■ What you should do:
Reproduce every line of the listing below verbatim, omitting the pictures.

Extracted listing
================================
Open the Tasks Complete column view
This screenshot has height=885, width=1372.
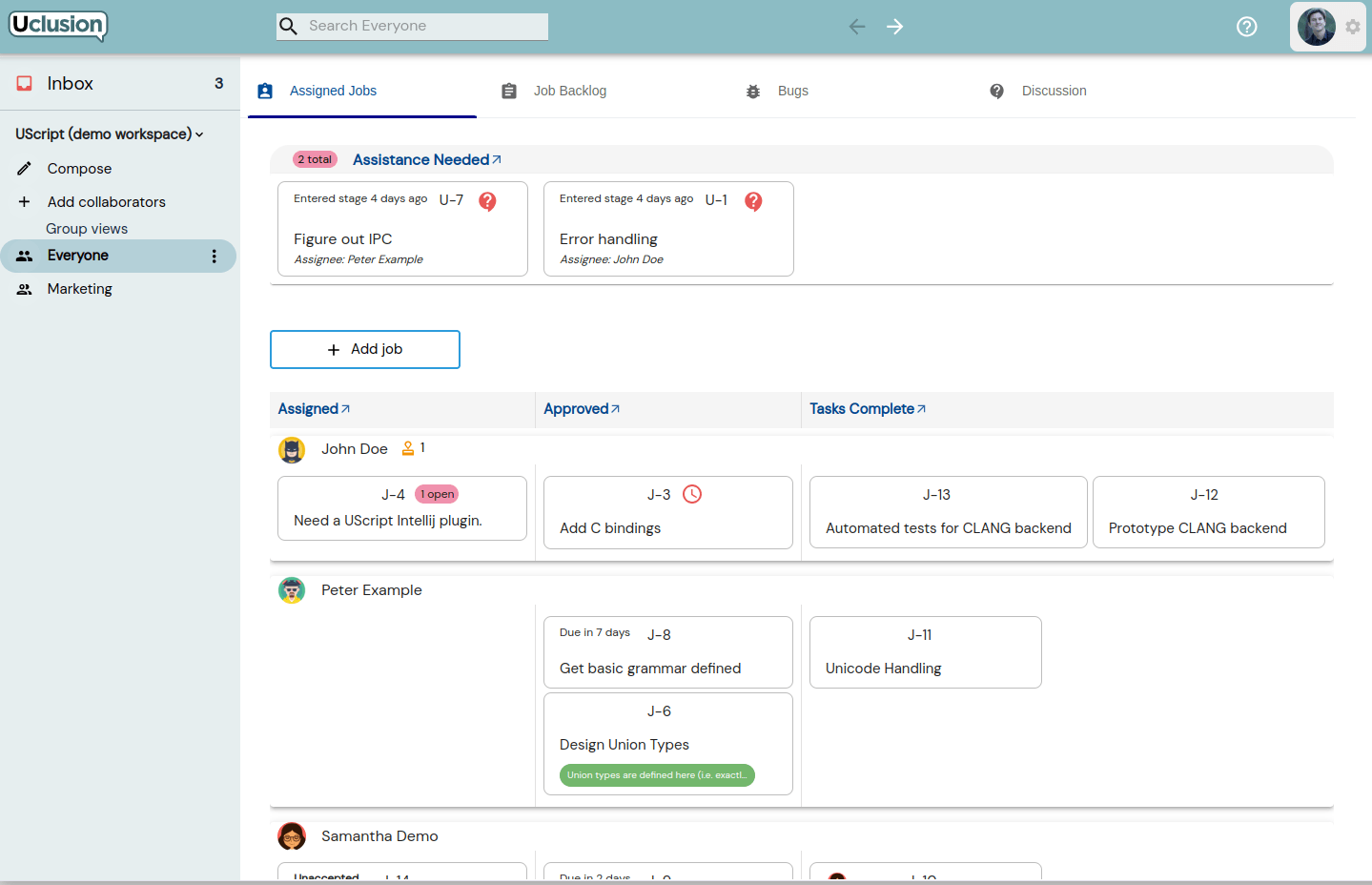[867, 409]
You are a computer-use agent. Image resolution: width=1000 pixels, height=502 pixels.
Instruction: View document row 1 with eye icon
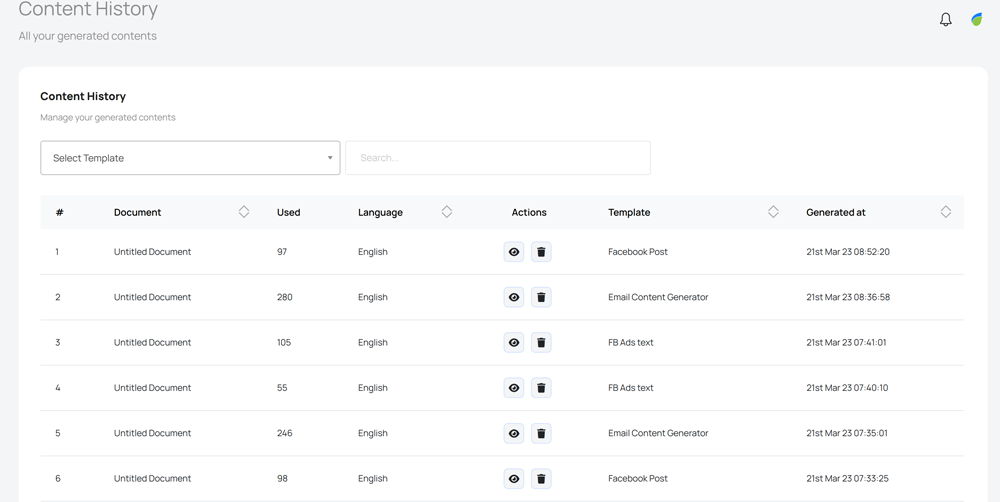pyautogui.click(x=514, y=252)
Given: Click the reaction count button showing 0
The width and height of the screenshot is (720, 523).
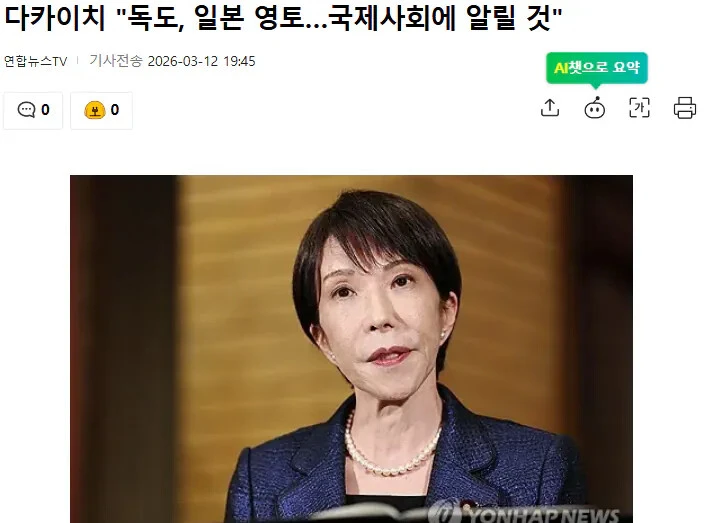Looking at the screenshot, I should 101,110.
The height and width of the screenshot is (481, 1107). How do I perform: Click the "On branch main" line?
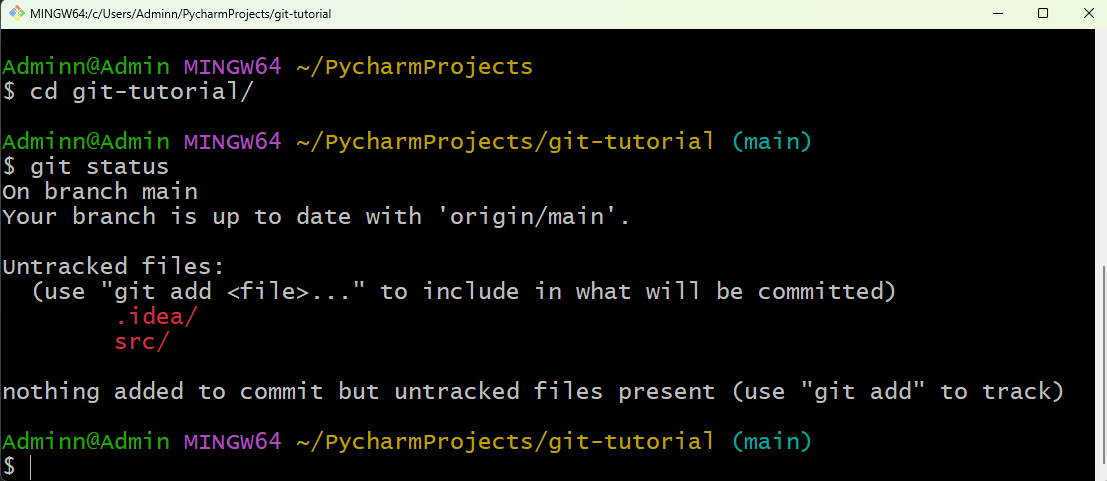(x=100, y=191)
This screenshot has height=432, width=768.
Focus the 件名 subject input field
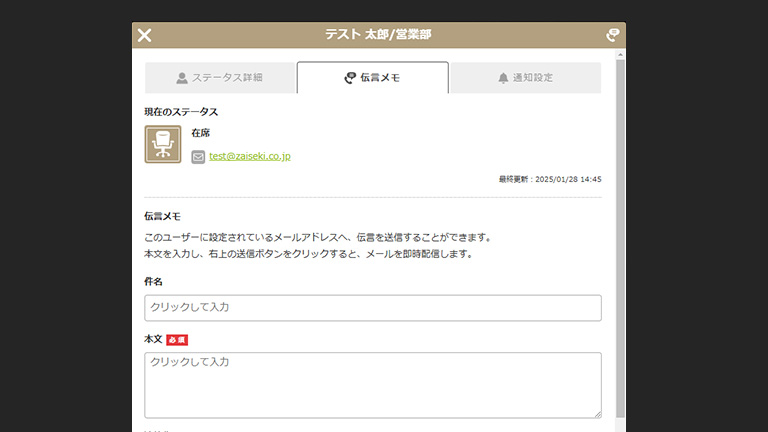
================================
■ Completed exercise:
Open the Tasks Complete column view
This screenshot has height=885, width=1372.
[867, 409]
You are a computer-use agent. Image resolution: width=1000 pixels, height=502 pixels.
Instruction: View document row 1 with eye icon
pyautogui.click(x=514, y=252)
Given: Click the reaction count button showing 0
The width and height of the screenshot is (720, 523).
Looking at the screenshot, I should 101,110.
The height and width of the screenshot is (481, 1107). How do I perform: Click the "On branch main" line?
(x=100, y=191)
This screenshot has height=432, width=768.
Focus the 件名 subject input field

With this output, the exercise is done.